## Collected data
— start —

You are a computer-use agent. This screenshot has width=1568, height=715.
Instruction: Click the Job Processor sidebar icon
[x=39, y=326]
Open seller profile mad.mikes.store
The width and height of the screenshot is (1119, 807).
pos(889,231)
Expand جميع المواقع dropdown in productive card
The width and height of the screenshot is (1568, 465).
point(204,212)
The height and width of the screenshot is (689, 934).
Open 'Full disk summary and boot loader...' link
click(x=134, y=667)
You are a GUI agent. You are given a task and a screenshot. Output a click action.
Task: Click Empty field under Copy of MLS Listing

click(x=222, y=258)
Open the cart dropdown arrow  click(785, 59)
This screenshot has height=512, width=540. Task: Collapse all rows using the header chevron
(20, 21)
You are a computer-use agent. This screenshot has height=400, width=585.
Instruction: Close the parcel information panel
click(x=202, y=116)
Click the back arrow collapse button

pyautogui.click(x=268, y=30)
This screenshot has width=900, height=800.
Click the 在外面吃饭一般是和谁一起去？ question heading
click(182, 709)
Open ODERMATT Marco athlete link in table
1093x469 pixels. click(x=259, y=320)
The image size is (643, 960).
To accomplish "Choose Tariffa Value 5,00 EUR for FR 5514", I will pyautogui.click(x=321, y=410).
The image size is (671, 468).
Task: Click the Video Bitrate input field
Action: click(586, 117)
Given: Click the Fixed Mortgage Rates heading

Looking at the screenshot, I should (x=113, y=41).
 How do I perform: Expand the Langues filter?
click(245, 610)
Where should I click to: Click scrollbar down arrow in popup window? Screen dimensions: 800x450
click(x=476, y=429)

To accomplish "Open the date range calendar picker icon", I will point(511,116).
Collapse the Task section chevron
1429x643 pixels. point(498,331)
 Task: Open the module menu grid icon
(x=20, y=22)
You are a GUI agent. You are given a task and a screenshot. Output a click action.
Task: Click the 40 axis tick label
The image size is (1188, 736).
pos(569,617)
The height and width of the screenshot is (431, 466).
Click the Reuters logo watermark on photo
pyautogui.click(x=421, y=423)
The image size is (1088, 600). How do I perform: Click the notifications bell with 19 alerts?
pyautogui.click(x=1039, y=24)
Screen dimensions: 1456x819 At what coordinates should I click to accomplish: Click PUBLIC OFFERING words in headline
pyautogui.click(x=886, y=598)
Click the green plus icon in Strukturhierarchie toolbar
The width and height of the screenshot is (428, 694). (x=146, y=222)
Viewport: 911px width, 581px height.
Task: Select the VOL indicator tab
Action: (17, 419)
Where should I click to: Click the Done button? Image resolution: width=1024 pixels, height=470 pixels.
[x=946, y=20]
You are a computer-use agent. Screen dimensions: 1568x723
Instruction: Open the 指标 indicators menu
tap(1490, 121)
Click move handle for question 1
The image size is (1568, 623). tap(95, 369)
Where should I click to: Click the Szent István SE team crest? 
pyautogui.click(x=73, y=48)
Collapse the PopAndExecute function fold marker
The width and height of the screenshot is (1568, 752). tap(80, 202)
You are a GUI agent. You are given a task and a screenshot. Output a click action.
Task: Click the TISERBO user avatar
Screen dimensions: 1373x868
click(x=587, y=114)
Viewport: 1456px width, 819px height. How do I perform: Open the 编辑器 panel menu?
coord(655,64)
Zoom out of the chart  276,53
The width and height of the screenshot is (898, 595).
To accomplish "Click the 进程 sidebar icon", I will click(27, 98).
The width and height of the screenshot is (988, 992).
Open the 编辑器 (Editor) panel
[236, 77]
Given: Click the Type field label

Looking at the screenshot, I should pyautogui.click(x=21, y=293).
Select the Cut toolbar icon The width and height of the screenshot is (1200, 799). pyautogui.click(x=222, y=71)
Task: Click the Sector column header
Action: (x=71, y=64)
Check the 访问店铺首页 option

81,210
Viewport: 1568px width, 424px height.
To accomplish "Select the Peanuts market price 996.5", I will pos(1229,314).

— end —

## TO DO
Copy the entries word for word, starting at the line that contains "Open seller profile mad.mikes.store" and ending after the line that contains "click(x=202, y=116)".

## ANSWER TO THE EXERCISE
Open seller profile mad.mikes.store
The width and height of the screenshot is (1119, 807).
pos(889,231)
Expand جميع المواقع dropdown in productive card
The width and height of the screenshot is (1568, 465).
point(204,212)
The height and width of the screenshot is (689, 934).
Open 'Full disk summary and boot loader...' link
click(x=134, y=667)
You are a GUI agent. You are given a task and a screenshot. Output a click action.
Task: Click Empty field under Copy of MLS Listing

click(x=222, y=258)
Open the cart dropdown arrow  click(785, 59)
This screenshot has height=512, width=540. Task: Collapse all rows using the header chevron
(20, 21)
You are a computer-use agent. This screenshot has height=400, width=585.
Instruction: Close the parcel information panel
click(x=202, y=116)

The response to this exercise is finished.